This study was aimed at investigating the influence of the NLR on the clinical outcomes of patients with ACS and OSA. The results suggested that in these patients, a high NLR was independently associated with elevated risk of the occurrence of MACE, despite comparable OSA severity between groups. The NLR may be used to stratify patients and identify those at elevated risk of poor prognosis, who might require more aggressive treatments.

Patients with OSA show elevated basal systemic inflammation, which plays a crucial and synergistic role in the development and progression of atherosclerosis [7, 28], owing to repeated episodes of hypoxemia and oxidative stress. Because atherosclerosis is the major cause of ischemic heart disease and ischemic stroke [29], patients with OSA have high incidence and prevalence of ischemic diseases, and OSA is an independent risk factor associated with such diseases and related mortality [30–32]. Therefore, evaluation of the inflammatory response in patients with OSA might help identify those at high risk of cardiovascular events.
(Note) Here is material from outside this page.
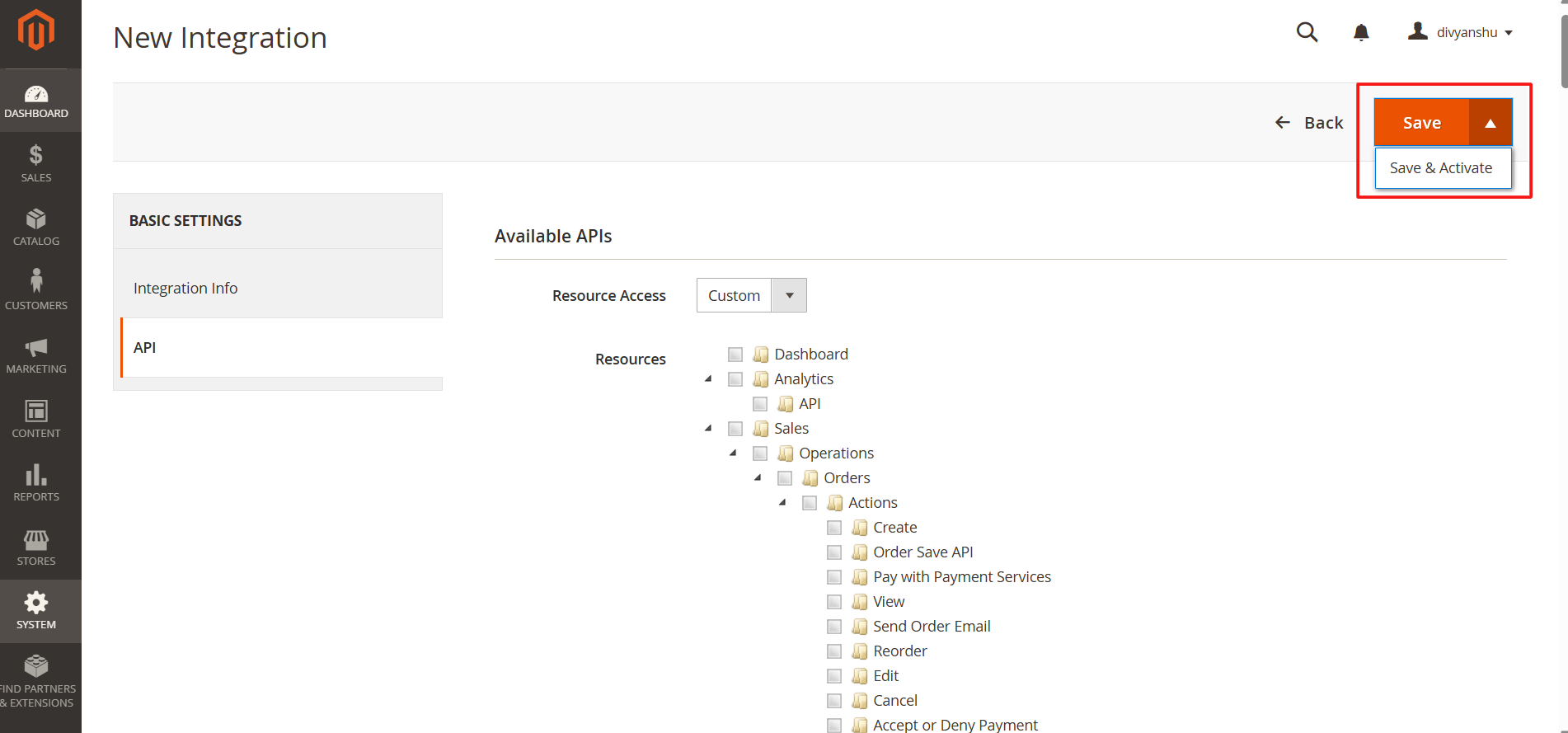
Task: Open the divyanshu account menu
Action: coord(1461,32)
The NLR is increasingly being used as a biomarker for managing various inflammation-associated diseases, such as CVD, cancer, and autoimmune diseases [33–36]. Kim et al. [37] and Sunbul et al. [21] have shown that the NLR can be used to predict OSA and its severity. The main advantage of the NLR is that its components are routinely available when a complete blood count is performed in all cardiovascular inpatients [38]. Furthermore, associations exist between the NLR and ACS. Indeed, patients with ACS have higher NLRs than those with stable CAD [15]. Moreover, lymphocyte-based inflammatory indices, including NLR, are independently associated with the occurrence of MACE in patients with ACS, with an HR of 1.77 (95%CI: 1.16–2.69, P = 0.008) for the NLR [19]. An earlier meta-analysis by Dong et al. [20] also supports that a higher NLR in patients with ACS is associated with a higher risk of death or MACE. Given the high prevalence of OSA in patients with ACS [39], those studies were likely to have included large numbers of patients with OSA. The value of NLR in these specific patients remains to be elucidated. However, in the present study of patients with OSA and ACS, we observed no significant differences in AHI, T90, minimum SaO₂, and mean SaO₂ between the low and high NLR groups (all P > 0.05). Given that OSA and ACS were both correlated with high NLR, we speculated that the concurrent presence of OSA and ACS might potentially exert a ceiling effect on this inflammatory biomarker. Although OSA severity did not distinguish patients with ACS with low vs. high NLR, high NLR was independently associated with the occurrence of MACE after adjustments for traditional CVD risk factors and treatments. Given that Kivanc et al. [40] have reported a lack of association between the NLR and the presence of CVD in patients with OSA, additional studies are necessary to examine the association between NLR and the prognosis of OSA and ACS.

Limitations

This study has several limitations. First, the patients were from a single center serving a limited geographical area, thus limiting the generalizability of the results. Because no reference value for the NLR is available, this study used the median NLR. Hence, the cutoff value might differ among studies and patient populations, thereby limiting the potential direct comparison among studies. In addition, only patients with ACS and OSA were enrolled, and no control groups were included. Finally, our study did not exclude patients with infections or autoimmune diseases, because the diagnosis and medical history from the original medical record did not include these diseases. Although these patients might represent only a small population, bias was inevitable.

Future Directions

Future studies must incorporate comprehensive angiographic and clinical data to evaluate the relationship between the severity of coronary plaques and NLR in patients with ACS and OSA. Moreover, a rigorously designed study with larger sample size, with exclusion of patients with infections and autoimmune diseases, is required to verify the prognostic value of NLR in patients with ACS and OSA, and to avoid underlying bias.

Conclusions

In current prospective cohort study in patients with ACS and OSA, the severity of OSA did not differ between patients with low vs. high NLR. However, a non-linear correlation between NLR and the risk of events was still observed, wherein the risk increased with NLR. Further outcome analyses demonstrated that high NLR was independently associated with the occurrence of MACE after adjustment for relevant clinical confounders in this population. Our study emphasizes that elevated NLR might be used to stratify patients with ACS and OSA at high risk of poor prognosis, who might require aggressive treatments.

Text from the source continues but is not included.